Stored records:
= = = =
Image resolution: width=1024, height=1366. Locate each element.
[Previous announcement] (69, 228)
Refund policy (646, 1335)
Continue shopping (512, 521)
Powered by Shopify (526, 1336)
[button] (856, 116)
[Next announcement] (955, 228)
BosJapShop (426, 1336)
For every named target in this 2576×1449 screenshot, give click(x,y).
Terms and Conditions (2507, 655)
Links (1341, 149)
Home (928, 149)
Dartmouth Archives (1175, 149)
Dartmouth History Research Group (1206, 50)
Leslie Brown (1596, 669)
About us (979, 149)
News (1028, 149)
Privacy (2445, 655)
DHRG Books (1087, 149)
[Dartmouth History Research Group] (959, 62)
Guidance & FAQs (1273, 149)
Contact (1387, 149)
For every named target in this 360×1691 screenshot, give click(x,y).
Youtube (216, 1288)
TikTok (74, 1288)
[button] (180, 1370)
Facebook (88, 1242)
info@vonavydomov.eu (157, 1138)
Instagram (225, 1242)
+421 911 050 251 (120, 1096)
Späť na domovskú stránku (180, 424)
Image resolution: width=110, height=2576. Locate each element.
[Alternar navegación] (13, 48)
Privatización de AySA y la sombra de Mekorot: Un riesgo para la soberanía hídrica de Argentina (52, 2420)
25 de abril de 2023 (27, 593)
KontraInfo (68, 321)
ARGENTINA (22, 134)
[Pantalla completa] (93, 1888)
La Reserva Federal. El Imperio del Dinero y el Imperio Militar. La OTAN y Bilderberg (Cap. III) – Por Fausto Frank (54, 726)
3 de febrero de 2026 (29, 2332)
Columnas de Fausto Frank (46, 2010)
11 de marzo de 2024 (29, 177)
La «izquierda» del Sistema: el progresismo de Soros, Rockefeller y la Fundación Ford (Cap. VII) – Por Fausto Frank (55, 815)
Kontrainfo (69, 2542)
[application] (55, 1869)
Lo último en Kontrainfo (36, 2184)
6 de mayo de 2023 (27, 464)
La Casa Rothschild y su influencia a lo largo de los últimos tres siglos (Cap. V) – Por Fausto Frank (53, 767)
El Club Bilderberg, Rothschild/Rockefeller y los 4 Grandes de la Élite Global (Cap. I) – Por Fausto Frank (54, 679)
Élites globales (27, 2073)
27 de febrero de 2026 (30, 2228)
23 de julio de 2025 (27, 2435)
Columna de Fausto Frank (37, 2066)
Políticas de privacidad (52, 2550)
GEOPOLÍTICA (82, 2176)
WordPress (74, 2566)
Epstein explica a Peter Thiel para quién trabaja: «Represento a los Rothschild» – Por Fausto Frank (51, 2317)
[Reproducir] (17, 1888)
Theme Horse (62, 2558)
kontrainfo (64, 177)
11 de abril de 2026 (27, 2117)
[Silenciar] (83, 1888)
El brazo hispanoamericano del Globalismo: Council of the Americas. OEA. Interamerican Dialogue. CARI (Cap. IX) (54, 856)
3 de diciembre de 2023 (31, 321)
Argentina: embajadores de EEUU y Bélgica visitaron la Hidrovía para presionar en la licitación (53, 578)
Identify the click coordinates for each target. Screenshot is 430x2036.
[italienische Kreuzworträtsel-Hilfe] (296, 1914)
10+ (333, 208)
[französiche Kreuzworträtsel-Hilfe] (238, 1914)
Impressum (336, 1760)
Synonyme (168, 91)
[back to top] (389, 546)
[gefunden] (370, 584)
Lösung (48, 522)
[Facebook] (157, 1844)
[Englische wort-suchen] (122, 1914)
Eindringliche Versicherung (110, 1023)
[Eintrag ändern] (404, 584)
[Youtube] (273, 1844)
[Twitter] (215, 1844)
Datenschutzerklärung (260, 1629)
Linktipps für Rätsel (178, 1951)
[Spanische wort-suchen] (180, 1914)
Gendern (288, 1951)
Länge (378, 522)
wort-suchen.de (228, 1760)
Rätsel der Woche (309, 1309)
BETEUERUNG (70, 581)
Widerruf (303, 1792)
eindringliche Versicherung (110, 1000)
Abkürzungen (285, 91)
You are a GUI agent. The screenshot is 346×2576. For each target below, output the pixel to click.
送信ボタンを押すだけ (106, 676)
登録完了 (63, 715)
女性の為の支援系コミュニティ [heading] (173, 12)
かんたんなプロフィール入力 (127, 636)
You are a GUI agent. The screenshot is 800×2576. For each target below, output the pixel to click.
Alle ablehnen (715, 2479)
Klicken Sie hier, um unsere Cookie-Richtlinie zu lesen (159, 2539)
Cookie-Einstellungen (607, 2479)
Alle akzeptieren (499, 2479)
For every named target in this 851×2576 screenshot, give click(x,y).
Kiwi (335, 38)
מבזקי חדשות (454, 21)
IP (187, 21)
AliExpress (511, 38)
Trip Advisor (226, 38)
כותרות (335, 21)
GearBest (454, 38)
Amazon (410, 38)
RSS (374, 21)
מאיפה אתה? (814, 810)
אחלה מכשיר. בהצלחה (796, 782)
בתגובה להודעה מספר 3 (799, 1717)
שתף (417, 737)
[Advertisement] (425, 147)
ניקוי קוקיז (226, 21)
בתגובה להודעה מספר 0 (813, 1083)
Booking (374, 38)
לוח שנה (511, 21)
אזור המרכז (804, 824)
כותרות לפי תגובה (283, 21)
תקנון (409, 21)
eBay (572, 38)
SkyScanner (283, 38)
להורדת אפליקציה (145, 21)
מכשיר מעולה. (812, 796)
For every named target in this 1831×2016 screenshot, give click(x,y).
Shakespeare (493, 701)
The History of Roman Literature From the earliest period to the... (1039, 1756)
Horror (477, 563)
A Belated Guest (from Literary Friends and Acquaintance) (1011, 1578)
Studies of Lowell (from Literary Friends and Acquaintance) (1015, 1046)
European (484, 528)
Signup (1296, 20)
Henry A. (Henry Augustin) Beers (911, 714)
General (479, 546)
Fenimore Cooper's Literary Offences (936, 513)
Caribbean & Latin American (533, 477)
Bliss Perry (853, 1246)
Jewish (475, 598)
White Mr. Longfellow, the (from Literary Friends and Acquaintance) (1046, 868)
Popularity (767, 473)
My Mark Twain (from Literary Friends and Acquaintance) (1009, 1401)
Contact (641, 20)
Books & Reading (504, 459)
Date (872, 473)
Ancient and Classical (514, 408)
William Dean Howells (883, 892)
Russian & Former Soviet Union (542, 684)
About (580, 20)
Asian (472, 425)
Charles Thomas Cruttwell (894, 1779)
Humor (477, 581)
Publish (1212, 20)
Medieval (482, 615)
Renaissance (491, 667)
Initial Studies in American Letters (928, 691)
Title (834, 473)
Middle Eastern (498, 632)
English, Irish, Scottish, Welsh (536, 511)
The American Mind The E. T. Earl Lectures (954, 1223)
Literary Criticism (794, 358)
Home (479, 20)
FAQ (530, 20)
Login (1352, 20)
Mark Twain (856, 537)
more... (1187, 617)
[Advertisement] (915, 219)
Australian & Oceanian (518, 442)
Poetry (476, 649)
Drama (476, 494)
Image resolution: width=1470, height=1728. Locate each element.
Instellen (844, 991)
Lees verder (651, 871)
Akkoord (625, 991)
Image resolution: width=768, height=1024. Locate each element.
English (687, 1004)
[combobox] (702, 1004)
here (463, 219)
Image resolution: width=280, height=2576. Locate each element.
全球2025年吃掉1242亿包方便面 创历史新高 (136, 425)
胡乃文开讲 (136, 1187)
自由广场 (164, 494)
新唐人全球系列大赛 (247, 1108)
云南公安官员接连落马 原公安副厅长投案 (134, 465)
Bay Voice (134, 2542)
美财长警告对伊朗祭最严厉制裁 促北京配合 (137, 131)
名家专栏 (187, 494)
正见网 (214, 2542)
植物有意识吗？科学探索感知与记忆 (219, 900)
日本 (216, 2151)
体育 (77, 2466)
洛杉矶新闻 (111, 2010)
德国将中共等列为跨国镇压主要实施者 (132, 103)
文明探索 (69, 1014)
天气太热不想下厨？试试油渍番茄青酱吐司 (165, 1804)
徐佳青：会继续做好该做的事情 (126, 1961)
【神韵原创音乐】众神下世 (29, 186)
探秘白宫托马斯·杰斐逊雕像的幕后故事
= = = =
### Task requirements
Return exactly the lines above from the line that has "להורדת אפליקציה (145, 21)" through the line that has "My Mark Twain", inclusive, and nothing else.

### Answer to the problem
להורדת אפליקציה (145, 21)
מכשיר מעולה. (812, 796)
For every named target in this 1831×2016 screenshot, give click(x,y).
Shakespeare (493, 701)
The History of Roman Literature From the earliest period to the... (1039, 1756)
Horror (477, 563)
A Belated Guest (from Literary Friends and Acquaintance) (1011, 1578)
Studies of Lowell (from Literary Friends and Acquaintance) (1015, 1046)
European (484, 528)
Signup (1296, 20)
Henry A. (Henry Augustin) Beers (911, 714)
General (479, 546)
Fenimore Cooper's Literary Offences (936, 513)
Caribbean & Latin American (533, 477)
Bliss Perry (853, 1246)
Jewish (475, 598)
White Mr. Longfellow, the (from Literary Friends and Acquaintance) (1046, 868)
Popularity (767, 473)
My Mark Twain (from Literary Friends and Acquaintance) (1009, 1401)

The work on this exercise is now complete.